Limiter l’apparition et la propagation de la résistance aux antimicrobiens : un atelier pour renforcer l’engagement des organisations confessionnelles 12-15 décembre 2016 Appel à l’action Du 12 au 15 décembre 2016, des représentants d’organisations d’inspiration catholique et d’autres organisations confessionnelles se sont réunis à Rome pour lancer un appel à l’action. L’objectif était de renforcer les capacités de ces organisations confessionnelles afin de diminuer l’apparition et la propagation des infections pharmacorésistantes et de répondre aux impacts associés à ces maladies en matière de santé, de société et de développement.
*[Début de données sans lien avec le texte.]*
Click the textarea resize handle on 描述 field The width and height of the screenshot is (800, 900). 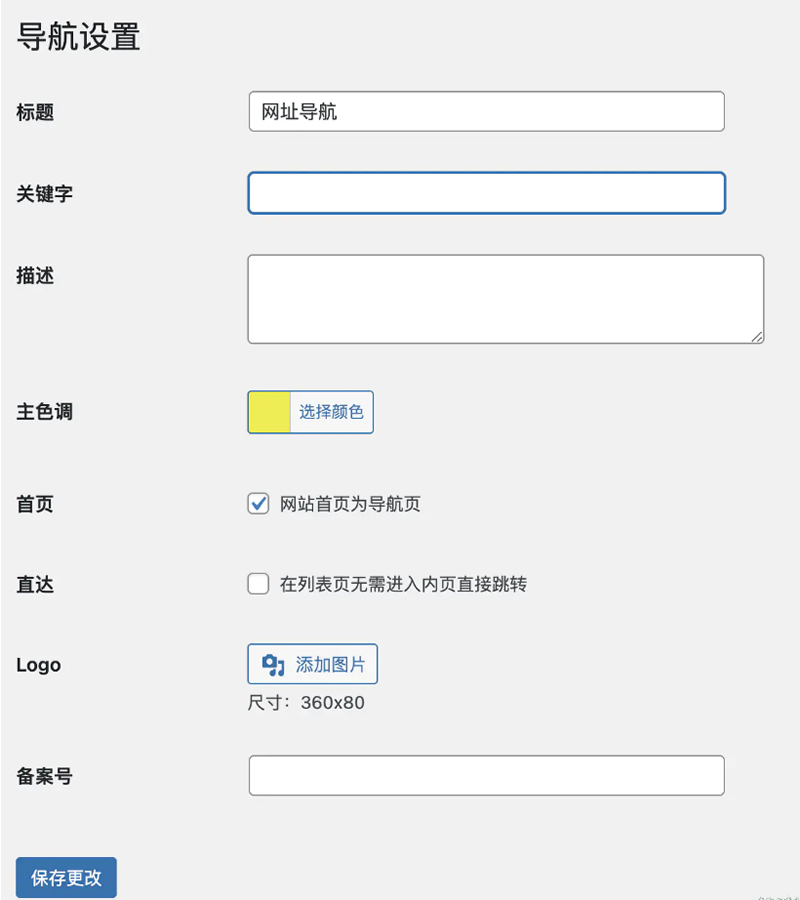(758, 337)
Au nombre des participants figuraient des personnes dotées d’une expertise dans les domaines de la médecine, de l’éducation, des communications et de la logistique, qui ont abordé les défis réalistes et actuels auxquels sont confrontés l’ensemble des secteurs à travers le monde dans la lutte contre la résistance aux antimicrobiens. Cet atelier a servi de point de départ pour les organisations d’inspiration catholique et de modèle pour les autres organisations confessionnelles dans la lutte contre cette résistance, qui menace de manière importante le bien-être des individus et des communautés. L’événement était organisé par le département d’État des États-Unis, Caritas Internationalis et le Berkley Center for Religion, Peace, and World Affairs de l’université de Georgetown. Il était soutenu financièrement par la Fondation GHR. L’ambassadeur des États-Unis au Saint-Siège, son Excellence M. Kenneth Hackett, et le secrétaire du Conseil pontifical pour la pastorale de la santé, Monseigneur Jean-Marie Mupendawatu, ainsi que M. Stefano Nobile de Caritas Internationalis et Mme Amy Lillis, au nom du représentant spécial pour la religion et les affaires mondiales du département d’État des ÉtatsUnis, ont prononcé les allocutions d’ouverture. L’apparition et la propagation des infections pharmacorésistantes sont reconnues comme des menaces mondiales au développement humain.1 Les infections causées par des bactéries pharmacorésistantes peuvent durer plus longtemps, entraîner des complications, nécessiter plus de visites chez le médecin, demander l’utilisation de médicaments plus puissants et plus chers, et entraîner plus de décès. Si aucune mesure n’est prise, l’apparition et la propagation persistantes des maladies pharmacorésistantes mettent en danger la médecine moderne et l’accomplissement des Objectifs de développement durable de 2030,

Plan d’action mondial de l’OMS pour combattre la résistance aux antimicrobiens http://apps.who.int/iris/bitstre am/10665/249548/1/9789242509762-fre.pdf ; réunion de haut niveau de l’Assemblée générale 2016 des Nations Unies sur la résistance aux agents antimicrobiens : http://www.un.org/fr/ga/search/view_doc.asp?symbol=A/RES/71/3.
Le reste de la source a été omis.